### STORED DATA ###

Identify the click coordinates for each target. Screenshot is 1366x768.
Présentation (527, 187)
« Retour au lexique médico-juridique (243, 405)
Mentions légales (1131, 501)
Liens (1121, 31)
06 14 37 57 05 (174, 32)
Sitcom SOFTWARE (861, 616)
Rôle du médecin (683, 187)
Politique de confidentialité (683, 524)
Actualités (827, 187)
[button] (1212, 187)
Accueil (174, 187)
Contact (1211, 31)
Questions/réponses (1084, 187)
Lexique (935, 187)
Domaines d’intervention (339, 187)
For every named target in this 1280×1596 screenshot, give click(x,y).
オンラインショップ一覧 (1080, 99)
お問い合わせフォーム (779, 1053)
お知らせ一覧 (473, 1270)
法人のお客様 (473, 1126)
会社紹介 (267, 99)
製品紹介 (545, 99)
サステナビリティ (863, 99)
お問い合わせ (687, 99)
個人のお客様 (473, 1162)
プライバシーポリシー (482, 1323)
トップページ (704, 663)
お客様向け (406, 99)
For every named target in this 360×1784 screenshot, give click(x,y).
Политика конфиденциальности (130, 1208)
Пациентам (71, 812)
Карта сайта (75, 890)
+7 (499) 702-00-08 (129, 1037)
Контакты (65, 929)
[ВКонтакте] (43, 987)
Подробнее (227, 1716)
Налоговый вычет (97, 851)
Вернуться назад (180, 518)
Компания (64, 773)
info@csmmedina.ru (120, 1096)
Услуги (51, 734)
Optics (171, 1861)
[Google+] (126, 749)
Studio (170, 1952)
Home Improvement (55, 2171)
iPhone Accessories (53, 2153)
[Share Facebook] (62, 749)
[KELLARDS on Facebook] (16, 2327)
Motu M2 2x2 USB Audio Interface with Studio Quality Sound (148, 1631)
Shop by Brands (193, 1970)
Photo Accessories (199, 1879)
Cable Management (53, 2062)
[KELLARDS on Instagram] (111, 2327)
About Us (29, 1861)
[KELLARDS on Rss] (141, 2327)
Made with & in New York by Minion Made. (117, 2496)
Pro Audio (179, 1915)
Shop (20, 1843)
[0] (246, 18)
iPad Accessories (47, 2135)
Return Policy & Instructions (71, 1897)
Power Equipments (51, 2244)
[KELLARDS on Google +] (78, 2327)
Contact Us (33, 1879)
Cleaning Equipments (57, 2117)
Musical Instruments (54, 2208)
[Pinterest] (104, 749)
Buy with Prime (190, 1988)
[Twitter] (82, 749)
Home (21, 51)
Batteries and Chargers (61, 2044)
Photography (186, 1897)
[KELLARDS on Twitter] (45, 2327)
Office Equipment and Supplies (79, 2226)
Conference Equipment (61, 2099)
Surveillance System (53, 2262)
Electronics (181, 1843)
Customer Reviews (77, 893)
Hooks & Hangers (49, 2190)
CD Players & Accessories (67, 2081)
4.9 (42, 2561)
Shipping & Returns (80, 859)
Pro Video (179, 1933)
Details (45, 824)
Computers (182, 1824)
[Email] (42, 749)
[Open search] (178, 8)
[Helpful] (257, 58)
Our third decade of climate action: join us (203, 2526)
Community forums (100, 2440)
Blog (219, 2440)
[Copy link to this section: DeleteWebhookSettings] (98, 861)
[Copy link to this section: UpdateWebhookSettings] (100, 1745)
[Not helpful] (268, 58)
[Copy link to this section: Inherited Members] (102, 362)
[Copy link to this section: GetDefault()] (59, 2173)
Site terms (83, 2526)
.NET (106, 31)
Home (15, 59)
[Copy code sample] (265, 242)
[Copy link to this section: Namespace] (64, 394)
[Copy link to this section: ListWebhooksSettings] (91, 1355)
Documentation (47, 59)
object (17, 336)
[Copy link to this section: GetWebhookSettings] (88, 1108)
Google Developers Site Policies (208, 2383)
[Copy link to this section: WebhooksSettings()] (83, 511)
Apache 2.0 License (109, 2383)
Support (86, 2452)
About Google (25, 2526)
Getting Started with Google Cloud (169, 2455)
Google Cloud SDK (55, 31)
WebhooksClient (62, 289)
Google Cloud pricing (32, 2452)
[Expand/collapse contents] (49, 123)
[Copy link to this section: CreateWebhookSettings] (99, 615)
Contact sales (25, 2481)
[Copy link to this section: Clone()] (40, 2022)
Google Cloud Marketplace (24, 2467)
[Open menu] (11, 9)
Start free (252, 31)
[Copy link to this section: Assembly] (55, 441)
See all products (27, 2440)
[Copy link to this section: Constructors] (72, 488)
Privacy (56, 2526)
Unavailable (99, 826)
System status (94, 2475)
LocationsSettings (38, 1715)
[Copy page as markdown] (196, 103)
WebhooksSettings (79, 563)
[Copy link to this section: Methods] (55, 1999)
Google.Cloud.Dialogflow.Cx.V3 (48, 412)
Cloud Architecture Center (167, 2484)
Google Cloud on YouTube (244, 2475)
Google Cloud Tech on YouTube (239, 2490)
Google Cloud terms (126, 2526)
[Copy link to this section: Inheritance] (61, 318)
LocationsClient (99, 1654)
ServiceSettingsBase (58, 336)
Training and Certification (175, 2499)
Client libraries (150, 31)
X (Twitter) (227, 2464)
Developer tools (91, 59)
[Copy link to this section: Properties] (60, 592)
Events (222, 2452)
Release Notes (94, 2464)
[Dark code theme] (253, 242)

###

GOAL OF THE EXERCISE: Go through the material and copy each line in which the word "Google" occurs.

RESPONSE TO THE EXERCISE:
[Google+] (126, 749)
[KELLARDS on Google +] (78, 2327)
Google Developers Site Policies (208, 2383)
About Google (25, 2526)
Getting Started with Google Cloud (169, 2455)
Google Cloud SDK (55, 31)
Google Cloud pricing (32, 2452)
Google Cloud Marketplace (24, 2467)
Google.Cloud.Dialogflow.Cx.V3 (48, 412)
Google Cloud on YouTube (244, 2475)
Google Cloud Tech on YouTube (239, 2490)
Google Cloud terms (126, 2526)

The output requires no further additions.